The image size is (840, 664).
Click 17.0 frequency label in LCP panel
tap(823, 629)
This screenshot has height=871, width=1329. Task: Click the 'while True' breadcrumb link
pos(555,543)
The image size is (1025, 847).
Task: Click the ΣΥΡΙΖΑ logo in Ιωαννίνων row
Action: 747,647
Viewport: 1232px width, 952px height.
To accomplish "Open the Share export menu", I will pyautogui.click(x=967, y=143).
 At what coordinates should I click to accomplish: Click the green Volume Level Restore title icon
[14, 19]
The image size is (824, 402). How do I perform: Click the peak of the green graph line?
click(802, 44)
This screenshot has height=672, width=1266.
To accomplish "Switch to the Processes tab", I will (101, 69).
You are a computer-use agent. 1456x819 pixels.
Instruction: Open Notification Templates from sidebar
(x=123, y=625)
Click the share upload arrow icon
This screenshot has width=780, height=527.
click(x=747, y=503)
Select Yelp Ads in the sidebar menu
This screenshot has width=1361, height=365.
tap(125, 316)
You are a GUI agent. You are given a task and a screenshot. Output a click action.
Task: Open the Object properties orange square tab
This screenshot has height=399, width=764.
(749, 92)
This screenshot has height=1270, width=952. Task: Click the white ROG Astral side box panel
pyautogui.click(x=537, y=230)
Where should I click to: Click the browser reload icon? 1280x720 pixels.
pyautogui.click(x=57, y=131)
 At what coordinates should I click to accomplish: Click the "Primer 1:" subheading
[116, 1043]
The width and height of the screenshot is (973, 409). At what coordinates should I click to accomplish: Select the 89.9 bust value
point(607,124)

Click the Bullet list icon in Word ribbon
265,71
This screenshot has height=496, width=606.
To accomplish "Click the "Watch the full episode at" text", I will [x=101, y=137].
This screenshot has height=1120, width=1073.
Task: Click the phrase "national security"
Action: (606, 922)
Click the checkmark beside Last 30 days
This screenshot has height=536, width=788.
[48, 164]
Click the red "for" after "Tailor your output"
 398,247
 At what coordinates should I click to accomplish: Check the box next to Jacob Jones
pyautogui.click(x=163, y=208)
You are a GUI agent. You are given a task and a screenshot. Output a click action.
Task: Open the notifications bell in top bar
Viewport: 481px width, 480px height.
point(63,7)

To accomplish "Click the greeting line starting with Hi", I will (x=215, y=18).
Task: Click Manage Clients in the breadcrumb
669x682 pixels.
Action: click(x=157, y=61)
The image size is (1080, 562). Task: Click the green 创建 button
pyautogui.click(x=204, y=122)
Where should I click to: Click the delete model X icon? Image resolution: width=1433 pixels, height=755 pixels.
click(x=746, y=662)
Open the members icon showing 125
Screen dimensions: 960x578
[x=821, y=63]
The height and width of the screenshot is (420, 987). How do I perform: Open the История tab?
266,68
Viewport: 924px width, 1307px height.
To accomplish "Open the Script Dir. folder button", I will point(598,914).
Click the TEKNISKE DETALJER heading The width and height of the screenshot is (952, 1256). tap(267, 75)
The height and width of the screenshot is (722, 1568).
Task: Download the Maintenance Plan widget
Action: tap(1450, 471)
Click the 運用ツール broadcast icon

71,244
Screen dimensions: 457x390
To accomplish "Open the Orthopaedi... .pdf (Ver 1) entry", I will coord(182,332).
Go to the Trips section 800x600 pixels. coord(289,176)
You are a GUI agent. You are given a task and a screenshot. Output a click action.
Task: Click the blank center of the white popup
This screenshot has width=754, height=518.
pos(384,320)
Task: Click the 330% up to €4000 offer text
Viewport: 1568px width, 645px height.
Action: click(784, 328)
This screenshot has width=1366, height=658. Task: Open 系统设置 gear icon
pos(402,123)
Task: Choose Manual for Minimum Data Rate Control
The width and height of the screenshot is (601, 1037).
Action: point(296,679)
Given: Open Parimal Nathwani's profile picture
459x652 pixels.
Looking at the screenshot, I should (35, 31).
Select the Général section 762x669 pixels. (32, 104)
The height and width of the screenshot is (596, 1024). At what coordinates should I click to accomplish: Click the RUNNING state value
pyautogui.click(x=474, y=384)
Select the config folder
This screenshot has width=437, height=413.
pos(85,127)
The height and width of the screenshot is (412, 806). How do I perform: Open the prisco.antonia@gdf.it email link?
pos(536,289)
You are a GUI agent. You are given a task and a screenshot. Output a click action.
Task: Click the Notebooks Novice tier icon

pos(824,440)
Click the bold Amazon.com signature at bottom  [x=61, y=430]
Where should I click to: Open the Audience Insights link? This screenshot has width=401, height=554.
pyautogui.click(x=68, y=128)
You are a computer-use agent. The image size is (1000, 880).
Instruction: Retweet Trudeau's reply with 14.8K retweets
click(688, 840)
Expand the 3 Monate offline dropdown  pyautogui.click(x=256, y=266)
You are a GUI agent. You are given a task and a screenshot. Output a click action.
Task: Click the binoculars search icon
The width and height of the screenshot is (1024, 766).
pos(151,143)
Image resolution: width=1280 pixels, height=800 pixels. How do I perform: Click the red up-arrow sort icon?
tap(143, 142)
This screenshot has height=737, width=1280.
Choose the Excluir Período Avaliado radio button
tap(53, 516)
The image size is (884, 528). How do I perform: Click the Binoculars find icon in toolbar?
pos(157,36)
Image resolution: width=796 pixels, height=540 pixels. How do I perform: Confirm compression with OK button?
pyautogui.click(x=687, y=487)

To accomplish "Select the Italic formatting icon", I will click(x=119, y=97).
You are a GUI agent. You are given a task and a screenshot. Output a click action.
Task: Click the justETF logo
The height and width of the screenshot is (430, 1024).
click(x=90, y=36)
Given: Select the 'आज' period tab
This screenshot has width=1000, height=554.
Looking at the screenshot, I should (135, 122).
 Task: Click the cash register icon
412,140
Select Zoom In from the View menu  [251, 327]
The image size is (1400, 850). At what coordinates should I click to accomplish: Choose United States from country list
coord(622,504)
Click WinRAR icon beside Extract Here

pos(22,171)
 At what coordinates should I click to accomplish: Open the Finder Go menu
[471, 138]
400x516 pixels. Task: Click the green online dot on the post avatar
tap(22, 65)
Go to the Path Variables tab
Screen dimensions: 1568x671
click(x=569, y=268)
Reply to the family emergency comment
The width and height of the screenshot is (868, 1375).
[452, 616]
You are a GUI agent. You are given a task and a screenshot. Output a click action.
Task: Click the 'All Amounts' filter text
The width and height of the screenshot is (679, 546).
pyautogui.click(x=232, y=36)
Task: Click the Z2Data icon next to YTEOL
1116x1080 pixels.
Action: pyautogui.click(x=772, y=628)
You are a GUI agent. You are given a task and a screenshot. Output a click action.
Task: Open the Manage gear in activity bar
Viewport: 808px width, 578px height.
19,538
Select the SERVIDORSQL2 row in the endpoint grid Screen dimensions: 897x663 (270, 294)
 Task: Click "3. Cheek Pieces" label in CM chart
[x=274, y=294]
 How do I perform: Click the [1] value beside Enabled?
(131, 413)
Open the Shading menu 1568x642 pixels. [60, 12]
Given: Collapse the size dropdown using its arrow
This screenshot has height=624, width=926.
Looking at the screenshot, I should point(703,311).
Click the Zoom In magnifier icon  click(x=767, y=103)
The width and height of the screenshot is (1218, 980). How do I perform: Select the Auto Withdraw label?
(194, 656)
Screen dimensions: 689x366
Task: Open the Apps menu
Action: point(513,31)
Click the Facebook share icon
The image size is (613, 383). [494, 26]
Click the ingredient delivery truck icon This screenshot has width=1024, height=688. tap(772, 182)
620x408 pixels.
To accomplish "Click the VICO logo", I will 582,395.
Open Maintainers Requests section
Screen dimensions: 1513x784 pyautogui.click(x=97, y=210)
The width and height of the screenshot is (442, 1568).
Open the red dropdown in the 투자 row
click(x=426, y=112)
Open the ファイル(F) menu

= = = = = = =

**What to work on:** Which lines in the entries above contain "computer"? Pull each of them out.

**Output of the task:**
You are a computer-use agent. 1456x819 pixels.
You are a computer-use agent. The image size is (1000, 880).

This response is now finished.